Show every line in the material below in which the string "computer" appears.

**Supplied records**
━━━

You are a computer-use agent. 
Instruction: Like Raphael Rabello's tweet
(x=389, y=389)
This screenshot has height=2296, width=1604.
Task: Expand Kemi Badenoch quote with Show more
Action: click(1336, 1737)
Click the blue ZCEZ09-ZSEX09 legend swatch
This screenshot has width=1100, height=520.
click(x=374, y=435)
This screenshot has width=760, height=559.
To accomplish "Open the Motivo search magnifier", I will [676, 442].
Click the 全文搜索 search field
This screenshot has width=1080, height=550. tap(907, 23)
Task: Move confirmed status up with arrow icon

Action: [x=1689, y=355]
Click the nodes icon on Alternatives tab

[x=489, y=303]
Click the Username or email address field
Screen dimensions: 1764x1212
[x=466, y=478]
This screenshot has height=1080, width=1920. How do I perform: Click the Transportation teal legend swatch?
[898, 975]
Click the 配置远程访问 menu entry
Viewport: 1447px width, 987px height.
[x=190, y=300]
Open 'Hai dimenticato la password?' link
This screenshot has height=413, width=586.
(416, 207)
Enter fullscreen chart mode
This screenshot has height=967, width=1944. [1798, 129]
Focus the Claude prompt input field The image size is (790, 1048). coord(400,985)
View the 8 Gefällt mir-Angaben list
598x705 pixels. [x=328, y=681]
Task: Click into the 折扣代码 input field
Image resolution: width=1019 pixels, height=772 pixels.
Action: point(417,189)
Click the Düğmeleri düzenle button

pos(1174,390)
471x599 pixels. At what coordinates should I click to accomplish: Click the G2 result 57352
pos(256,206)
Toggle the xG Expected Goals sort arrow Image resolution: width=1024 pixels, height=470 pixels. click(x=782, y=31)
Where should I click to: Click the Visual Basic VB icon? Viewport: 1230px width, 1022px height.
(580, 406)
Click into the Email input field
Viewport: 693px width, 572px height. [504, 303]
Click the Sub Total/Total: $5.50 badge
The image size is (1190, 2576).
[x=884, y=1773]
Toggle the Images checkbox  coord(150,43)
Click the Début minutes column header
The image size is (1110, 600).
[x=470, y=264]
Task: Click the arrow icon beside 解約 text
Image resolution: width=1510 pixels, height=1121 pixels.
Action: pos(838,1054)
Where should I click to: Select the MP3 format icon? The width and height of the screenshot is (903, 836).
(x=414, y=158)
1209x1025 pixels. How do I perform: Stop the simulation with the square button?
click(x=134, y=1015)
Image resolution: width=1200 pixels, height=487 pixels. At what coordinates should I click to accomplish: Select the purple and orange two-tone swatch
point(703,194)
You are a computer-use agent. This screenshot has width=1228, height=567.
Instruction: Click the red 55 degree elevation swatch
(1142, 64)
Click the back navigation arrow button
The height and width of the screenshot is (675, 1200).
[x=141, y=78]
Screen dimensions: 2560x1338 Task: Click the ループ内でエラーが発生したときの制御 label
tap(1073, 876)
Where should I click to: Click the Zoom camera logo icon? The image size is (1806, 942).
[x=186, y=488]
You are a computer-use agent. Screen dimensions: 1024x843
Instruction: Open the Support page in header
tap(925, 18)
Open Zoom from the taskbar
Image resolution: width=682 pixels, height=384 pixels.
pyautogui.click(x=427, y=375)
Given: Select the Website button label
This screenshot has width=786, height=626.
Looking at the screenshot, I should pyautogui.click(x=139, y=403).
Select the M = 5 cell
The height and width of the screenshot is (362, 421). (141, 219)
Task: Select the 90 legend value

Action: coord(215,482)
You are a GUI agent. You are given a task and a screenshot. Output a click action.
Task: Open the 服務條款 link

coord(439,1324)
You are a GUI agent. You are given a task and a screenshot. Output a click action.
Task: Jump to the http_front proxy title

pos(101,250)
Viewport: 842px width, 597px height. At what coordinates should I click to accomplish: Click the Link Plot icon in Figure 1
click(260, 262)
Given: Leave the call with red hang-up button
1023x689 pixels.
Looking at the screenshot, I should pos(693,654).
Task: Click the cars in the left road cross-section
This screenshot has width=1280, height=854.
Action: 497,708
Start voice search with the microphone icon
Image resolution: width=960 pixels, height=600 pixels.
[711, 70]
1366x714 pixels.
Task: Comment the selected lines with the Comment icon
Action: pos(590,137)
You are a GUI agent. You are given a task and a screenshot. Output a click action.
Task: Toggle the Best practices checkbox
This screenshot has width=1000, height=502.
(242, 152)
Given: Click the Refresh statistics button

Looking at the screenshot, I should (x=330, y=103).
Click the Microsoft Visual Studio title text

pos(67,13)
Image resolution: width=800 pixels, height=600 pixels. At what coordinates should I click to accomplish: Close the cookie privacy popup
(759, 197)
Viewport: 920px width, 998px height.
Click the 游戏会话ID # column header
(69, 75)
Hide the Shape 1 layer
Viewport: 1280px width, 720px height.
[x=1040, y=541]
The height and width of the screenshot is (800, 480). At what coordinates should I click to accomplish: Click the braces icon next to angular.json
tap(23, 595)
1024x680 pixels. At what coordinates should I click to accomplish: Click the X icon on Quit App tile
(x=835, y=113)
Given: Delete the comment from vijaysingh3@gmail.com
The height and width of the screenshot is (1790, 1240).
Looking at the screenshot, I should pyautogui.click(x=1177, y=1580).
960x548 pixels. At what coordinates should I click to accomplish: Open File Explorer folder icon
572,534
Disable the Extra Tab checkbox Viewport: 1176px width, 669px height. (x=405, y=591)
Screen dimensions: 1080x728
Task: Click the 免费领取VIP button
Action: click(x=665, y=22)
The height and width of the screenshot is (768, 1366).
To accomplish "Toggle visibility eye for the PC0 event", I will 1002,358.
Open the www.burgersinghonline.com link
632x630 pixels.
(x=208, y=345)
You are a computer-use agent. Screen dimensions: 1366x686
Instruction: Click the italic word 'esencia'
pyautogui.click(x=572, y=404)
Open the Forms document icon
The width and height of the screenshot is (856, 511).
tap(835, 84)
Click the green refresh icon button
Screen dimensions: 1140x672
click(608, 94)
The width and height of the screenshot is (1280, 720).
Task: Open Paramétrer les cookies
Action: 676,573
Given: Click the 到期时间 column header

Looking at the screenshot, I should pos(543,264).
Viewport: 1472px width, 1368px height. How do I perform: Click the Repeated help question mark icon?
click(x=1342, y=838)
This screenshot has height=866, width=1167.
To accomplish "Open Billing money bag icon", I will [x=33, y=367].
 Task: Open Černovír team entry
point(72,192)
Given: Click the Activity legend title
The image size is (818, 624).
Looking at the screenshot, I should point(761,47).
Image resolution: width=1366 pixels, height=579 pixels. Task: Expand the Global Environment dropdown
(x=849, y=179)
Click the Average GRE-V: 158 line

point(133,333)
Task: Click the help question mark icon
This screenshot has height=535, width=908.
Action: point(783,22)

━━━

**Task result**
You are a computer-use agent. 
You are a computer-use agent. This screenshot has width=1228, height=567.
You are a computer-use agent. Screen dimensions: 1024x843
You are a computer-use agent. Screen dimensions: 1366x686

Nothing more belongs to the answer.